> [INPUT]
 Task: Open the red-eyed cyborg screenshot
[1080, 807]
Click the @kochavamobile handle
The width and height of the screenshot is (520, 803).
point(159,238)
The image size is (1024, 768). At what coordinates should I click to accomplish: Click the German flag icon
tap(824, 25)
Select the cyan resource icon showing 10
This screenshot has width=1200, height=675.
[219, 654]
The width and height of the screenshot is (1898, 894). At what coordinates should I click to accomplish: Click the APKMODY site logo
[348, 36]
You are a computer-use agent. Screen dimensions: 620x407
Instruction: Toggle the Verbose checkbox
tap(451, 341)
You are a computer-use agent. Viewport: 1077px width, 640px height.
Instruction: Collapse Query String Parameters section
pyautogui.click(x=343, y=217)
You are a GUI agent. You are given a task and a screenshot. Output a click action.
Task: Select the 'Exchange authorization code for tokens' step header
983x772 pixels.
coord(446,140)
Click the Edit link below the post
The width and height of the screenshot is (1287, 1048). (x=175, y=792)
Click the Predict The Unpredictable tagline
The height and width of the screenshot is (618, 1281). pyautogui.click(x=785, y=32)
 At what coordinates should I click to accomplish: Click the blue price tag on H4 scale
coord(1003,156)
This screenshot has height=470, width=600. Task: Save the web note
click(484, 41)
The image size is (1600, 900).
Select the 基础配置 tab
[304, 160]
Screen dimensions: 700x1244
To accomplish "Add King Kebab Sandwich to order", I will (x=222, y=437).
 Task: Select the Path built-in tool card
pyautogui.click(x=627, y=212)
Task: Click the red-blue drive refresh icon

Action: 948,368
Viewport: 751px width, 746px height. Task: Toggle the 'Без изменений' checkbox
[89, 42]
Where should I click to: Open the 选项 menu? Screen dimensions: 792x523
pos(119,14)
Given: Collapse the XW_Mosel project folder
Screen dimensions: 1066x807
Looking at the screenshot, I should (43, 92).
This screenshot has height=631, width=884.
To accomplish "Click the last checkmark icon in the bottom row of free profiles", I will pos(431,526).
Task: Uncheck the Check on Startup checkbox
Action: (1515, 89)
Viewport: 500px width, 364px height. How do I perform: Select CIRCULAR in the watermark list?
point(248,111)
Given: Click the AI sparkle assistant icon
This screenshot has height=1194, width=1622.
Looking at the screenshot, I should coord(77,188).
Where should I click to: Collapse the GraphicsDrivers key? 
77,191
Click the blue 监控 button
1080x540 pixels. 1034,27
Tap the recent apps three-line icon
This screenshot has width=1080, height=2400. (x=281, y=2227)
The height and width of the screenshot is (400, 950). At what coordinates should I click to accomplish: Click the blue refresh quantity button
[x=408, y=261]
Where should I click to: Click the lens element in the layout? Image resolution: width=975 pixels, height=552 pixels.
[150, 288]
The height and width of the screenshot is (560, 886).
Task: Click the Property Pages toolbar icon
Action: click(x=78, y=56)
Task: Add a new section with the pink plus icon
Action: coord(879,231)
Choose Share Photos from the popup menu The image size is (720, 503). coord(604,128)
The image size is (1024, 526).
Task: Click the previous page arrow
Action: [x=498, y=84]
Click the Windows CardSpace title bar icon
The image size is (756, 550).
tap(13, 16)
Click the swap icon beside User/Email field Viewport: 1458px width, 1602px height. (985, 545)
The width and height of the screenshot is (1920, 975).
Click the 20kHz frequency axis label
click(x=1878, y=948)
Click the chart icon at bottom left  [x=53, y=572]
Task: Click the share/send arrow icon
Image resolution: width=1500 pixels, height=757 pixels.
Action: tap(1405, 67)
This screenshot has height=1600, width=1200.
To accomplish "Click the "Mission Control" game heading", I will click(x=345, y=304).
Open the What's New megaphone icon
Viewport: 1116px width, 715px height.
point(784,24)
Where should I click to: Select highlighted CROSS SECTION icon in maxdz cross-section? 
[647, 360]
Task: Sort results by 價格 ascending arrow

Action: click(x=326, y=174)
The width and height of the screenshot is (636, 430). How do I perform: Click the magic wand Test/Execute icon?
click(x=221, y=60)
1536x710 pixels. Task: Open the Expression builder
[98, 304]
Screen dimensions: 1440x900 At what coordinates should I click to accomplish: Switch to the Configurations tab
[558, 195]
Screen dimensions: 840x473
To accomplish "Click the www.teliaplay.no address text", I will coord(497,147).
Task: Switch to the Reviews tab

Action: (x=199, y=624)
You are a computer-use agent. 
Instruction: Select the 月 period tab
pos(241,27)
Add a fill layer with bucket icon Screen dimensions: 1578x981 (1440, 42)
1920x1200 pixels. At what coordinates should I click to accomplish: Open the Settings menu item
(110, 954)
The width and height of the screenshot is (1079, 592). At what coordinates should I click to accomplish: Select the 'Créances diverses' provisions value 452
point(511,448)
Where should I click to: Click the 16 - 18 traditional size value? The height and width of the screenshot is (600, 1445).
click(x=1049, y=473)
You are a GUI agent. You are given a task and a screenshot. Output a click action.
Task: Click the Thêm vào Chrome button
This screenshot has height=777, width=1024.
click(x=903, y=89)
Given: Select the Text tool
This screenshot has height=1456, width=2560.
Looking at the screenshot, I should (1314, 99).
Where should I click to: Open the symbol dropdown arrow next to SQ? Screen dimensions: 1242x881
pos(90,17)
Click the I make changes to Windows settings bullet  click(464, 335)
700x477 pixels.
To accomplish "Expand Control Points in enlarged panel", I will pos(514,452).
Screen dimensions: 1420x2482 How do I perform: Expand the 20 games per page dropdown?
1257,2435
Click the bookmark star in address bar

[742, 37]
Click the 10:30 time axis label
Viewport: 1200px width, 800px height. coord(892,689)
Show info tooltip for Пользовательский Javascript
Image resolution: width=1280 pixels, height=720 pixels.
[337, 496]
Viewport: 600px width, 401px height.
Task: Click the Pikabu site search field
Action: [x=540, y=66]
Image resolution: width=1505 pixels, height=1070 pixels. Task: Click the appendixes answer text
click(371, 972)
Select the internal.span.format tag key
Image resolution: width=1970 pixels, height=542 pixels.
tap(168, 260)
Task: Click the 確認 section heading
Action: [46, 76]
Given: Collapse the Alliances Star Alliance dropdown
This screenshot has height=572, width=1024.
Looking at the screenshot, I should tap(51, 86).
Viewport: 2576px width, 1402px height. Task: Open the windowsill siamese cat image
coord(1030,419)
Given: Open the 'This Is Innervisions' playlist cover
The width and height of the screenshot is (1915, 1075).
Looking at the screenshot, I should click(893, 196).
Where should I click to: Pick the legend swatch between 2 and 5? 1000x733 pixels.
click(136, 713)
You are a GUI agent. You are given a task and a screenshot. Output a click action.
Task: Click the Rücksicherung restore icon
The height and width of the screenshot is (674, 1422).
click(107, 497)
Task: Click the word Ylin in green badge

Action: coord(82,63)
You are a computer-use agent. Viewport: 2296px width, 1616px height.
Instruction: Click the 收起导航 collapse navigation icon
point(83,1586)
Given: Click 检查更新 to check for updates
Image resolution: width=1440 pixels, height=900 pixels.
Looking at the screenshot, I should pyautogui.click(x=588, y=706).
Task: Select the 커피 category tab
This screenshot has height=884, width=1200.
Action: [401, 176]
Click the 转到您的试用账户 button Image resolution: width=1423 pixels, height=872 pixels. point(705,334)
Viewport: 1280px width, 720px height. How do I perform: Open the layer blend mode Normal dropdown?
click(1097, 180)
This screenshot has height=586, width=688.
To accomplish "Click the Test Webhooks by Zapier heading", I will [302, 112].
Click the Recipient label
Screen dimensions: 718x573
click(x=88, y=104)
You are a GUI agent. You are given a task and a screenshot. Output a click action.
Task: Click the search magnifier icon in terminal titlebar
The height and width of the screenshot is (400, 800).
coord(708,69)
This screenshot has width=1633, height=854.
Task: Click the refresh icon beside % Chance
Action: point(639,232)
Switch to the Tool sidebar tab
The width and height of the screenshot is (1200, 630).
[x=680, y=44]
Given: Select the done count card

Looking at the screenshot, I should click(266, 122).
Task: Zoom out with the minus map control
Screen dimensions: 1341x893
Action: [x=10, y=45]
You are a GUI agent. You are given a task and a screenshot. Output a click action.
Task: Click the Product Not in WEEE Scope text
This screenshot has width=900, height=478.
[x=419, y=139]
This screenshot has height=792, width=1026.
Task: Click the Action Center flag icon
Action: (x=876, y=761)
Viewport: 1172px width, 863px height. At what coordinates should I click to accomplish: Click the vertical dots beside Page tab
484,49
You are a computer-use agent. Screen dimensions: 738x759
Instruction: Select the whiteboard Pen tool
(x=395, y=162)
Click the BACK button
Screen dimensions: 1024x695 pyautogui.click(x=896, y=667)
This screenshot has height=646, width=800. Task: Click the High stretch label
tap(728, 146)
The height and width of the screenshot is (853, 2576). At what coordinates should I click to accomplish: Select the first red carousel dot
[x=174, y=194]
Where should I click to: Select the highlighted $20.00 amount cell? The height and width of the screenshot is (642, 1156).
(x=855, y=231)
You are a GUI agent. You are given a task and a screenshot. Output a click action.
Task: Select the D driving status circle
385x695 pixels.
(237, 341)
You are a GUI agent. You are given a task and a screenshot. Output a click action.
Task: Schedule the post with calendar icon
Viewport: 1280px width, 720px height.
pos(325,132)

> [WHAT IS BEING ASKED] Take every line above where "computer" appears and copy it.

> [RESULT OF THIS TASK]
You are a computer-use agent. Screen dimensions: 620x407
You are a computer-use agent. Viewport: 1077px width, 640px height.
You are a computer-use agent. 
You are a computer-use agent. Viewport: 2296px width, 1616px height.
You are a computer-use agent. Screen dimensions: 738x759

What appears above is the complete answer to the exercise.